The consortium will use genetics, genomics, metabolomics and the study of evolution to investigate the toxicity of hundreds of chemicals and explore how they disrupt the biological processes that are fundamental to health. Combined with law, these approaches will open up a new field of precision toxicology that will transform approaches to chemical safety management in the same way that precision medicine is informing healthcare. In particular, it is expected that precision toxicology will be instrumental in shaping policy and regulation of this field.

Crucially, the research will be carried out without using mammalian animal testing, focusing instead on non-sentient organisms such as fruit flies, water fleas, round worms and embryos of zebrafish and frogs.

The small size and fast development of these organisms allow chemical testing to be done rapidly. And because the genomes of all these organisms are decoded along with human genomes, many of these measurements are expected to reveal genetic and metabolic pathways shared with humans. Once these are understood, it will be possible to measure the effects of chemicals in non-sentient organisms and use that information to predict the likely effects in humans.

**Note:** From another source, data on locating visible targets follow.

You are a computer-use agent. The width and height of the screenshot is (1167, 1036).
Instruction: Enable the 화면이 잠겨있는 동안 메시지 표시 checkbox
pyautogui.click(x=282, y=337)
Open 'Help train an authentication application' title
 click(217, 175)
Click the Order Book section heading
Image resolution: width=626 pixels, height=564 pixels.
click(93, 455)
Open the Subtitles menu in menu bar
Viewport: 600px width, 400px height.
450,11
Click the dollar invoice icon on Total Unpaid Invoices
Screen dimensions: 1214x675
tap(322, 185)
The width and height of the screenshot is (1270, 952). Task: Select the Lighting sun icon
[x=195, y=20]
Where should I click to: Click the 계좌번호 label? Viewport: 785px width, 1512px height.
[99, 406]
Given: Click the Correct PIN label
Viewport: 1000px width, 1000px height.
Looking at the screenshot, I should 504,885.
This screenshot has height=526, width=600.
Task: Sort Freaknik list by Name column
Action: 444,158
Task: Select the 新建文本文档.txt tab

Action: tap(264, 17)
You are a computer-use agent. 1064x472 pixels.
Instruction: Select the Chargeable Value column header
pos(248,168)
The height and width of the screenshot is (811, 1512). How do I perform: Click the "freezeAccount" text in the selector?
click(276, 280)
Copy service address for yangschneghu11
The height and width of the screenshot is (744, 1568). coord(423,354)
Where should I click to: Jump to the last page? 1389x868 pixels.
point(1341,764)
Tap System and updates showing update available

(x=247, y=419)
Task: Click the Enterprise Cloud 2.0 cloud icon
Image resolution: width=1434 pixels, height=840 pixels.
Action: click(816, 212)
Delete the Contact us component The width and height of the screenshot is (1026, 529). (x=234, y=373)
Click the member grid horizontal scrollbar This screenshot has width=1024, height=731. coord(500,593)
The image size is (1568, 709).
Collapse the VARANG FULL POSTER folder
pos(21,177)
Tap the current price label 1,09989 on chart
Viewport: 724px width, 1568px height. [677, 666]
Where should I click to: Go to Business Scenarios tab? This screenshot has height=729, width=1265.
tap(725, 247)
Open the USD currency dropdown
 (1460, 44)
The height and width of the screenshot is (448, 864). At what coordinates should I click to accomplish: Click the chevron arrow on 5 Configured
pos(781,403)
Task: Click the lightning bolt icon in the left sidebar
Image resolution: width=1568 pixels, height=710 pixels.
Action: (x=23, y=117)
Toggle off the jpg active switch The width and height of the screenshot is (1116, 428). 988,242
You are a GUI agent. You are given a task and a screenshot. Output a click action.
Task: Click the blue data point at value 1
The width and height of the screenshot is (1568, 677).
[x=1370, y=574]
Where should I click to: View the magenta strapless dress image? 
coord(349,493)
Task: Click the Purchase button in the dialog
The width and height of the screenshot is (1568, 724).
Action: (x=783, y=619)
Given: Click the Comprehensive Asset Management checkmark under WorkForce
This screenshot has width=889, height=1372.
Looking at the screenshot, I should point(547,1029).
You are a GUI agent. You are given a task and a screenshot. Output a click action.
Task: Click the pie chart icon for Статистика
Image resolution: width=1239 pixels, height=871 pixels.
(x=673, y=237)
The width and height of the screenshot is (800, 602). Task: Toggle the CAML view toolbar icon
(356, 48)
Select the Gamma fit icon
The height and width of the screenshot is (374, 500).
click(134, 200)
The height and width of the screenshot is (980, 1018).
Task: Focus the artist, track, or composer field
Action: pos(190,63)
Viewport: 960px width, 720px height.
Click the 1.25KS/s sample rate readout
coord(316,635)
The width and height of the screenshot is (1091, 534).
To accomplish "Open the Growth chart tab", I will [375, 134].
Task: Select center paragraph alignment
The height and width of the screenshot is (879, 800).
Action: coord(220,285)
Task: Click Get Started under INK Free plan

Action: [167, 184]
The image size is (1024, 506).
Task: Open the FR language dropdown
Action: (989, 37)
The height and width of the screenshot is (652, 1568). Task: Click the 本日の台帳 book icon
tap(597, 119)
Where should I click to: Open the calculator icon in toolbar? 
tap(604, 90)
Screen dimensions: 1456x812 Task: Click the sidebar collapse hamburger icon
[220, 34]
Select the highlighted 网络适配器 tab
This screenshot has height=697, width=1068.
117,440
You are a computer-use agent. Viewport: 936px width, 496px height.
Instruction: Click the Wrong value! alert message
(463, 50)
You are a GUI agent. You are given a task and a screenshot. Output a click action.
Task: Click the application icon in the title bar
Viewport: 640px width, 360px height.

According to Roderic Guigó, Group Leader at the CRG and Coordinator of the Bioinformatics and Genomics research programme, “the CRG will bring expertise in transcriptomics and comparative genomics to the project. In particular, we will develop methods to predict compound toxicity in humans based on the observed toxicity in non-sentient organisms. We are proud to contribute to research aiming to maximize human well being while minimizing animal suffering.”

John Colbourne, of the University of Birmingham, leads PrecisionTox. He says: “Because humans share many genes with these organisms by evolution, we can use them to map the genetic and metabolic pathways that are also important for human health. This shared biology will help us understand how these genetic connections and interactions can be affected by chemicals in the environment – and that will help us better protect the health of all animals, including humans.”

By using non-sentient organisms, PrecisionTox is participating in a global effort to replace current animal experiments with more reliable tests to assess the health risks of chemicals worldwide.

The methods developed by the consortium will enable harmful chemicals to be classified as carcinogens, hormonal disrupters, neurotoxins and other disease-causing agents using reliable molecular toxicity measurements. This will offer a faster and cheaper alternative to animal testing that will help industry to design safer chemicals and also provide biomarkers of toxicity to detect and control harmful chemicals that are already in the environment.

Richard Fuller who founded Pure Earth and coauthored the 2017 Lancet Commission report on health and pollution, welcomes the project. He says: “Pollution accounts for one in nine deaths world-wide, yet there have been too few major initiatives to fingerprint the offending chemicals until now”.